I
Staraya Roussa, May 19, 1879.
Dear and much respected Konstantin Petrovich, although to-day is only the 19th of May, my letter will not reach you earlier than the 21st, and therefore I hasten to congratulate you on your birthday. I remember, by the way, that exactly a year ago I came to you this very day in the morning, and it seems to me that it was only a fortnight or three weeks ago, or at most a month—so impossibly quickly time passes! I have now been here a month alone with my family and have seen hardly any one. The weather has been fine on the whole, the bird-berry tree and apple tree shed their blossom long ago here, and the lilac is in full bloom. I have sat and worked, but have not done much; I sent off, however, half the book (2½ folios) [part of The Brothers Karamazov] for the May number of the Russky Viestnik, but I am sitting waiting for the proofs, and I do not know what is going to happen.

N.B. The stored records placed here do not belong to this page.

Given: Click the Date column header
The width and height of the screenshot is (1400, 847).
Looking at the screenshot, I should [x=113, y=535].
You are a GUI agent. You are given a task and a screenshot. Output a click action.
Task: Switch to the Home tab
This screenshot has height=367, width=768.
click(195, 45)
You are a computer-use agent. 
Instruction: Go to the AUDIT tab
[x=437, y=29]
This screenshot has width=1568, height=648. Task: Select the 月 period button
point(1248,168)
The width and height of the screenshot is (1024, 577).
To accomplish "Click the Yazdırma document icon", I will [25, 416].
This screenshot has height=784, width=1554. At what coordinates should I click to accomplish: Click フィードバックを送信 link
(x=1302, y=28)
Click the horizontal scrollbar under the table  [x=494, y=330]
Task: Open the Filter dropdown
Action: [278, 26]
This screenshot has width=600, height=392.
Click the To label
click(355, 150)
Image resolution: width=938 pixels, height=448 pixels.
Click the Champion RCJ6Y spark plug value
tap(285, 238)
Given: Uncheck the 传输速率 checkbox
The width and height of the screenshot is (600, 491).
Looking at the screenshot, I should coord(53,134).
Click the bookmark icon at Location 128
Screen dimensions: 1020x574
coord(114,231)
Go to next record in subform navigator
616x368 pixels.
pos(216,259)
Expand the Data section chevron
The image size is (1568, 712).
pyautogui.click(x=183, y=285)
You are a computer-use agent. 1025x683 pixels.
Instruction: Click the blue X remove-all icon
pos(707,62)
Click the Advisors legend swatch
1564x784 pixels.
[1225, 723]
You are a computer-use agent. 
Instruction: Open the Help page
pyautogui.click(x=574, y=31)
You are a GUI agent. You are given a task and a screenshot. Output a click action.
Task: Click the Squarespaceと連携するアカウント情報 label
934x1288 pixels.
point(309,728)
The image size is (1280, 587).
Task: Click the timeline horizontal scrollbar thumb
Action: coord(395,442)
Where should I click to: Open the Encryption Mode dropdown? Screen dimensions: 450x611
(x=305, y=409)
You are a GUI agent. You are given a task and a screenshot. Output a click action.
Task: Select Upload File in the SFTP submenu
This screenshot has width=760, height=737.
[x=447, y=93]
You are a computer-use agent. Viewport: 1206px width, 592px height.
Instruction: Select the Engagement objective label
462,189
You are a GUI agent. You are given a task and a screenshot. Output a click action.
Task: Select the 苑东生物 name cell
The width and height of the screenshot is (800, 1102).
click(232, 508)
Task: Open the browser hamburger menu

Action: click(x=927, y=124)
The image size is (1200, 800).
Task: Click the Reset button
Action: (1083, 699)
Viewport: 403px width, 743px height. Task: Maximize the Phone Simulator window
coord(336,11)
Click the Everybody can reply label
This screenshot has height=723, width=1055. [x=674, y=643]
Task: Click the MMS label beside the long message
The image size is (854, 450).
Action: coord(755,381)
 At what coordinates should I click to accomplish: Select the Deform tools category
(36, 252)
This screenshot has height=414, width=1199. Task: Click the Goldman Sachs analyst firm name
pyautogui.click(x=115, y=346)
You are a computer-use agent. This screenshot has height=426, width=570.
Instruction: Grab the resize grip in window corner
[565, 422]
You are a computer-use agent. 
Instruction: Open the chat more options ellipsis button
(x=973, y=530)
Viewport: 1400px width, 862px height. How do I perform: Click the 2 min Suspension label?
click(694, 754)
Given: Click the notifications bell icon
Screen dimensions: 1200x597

The point is that this book of the novel is the culminating one. It is entitled ‘Pro and Contra,’ and the theme of the book is: denial of God and the refutation of this denial. The denial now is finished and sent off, but the refutation will only come in the June number. The denial I described just as I felt it myself and realised it strongest, that is, just as it is now taking place in our Russia in nearly the whole upper stratum of society, and above all with the young generation. I mean, the scientific and philosophical refutation of the existence of God has been given up, it no longer occupies at all socialists of to-day (as it occupied them throughout the whole of the last century and the first half of the present one); instead, men are denying with all their might and main the divine creation, the world of God and its meaning. These are the only things which modern civilisation finds utter nonsense. I flatter myself with the hope that even in such an abstract theme I have not betrayed realism. The refutation of this (not a direct, not a face to face refutation) will appear in the last word of the dying old monk.—Many critics have reproached me because I generally choose for my novels themes that are not right, are not real, and so on. I, on the contrary, know nothing more real than just these themes… .
I sent it off all right, and yet I have a presentiment that for some reason they may suddenly decide not to publish it in the Russky Viestnik. But enough of that. One goes on talking of one’s worries. I read the newspapers here and understand nothing. They simply write of nothing. Only yesterday I read in the Novoye Vremya about the order of the Minister of Education that teachers should refute socialism in class (and therefore should enter into discussions with the pupils?). The idea is so dangerous that it passes understanding.
When I arrived here the talk was about the officer Dubrovin of the local Vilmanstrand regiment (who was hanged). They say he pretended madness up to the very rope, although it might not have been pretence, for he was incontestably mad without it. But when one begins to judge from an example before one’s eyes, one is for the hundredth time struck with two facts which with us in Russia are unchangeable. Thus: consider only the regiment in which Dubrovin was, and, on the other hand, himself. One sees such a difference between them that they appear as beings from different planets; and yet Dubrovin lived and acted in the firm belief that every one, the whole regiment, would suddenly become like himself, and would be occupied only by that which concerned him. On the other hand, we say immediately: they are mad. Yet those madmen have their logic, their doctrine, their esse, their God even, and they are planted in them as firm as firm can be. This is left out of consideration. Nonsense, people say. It is not like anything they know, therefore it is nonsense. It is culture we have not got, dear Konstantin Petrovich (the culture which exists everywhere else), and it is not there because of the nihilist, Peter the Great. It was torn out by the root. And since man does not live by bread alone, our poor, uncultured man involuntarily invents something most fantastical, most absurd, and most unlike anything. (For although he has taken absolutely everything from European socialism, yet even this he has remade so that it is unlike anything.)
Now I’ve written four pages, and see, dear Konstantin Petrovich, I’ve written you exactly what I did not want to write! But there’s nothing to be done. I press your hand closely and send you my sincere wish for all that is best, and for long, long life. I am pleased now that you will receive these words of mine and that you will read them.
If you write me even a single line, you will greatly support my spirit. In the winter too I came to you to heal my spirit.
May God send you peace of mind—I know not what to wish a man more than this in these days of ours.
My deep bow to your much respected wife.—Your absolutely devoted servant, F. DOSTOEVSKY.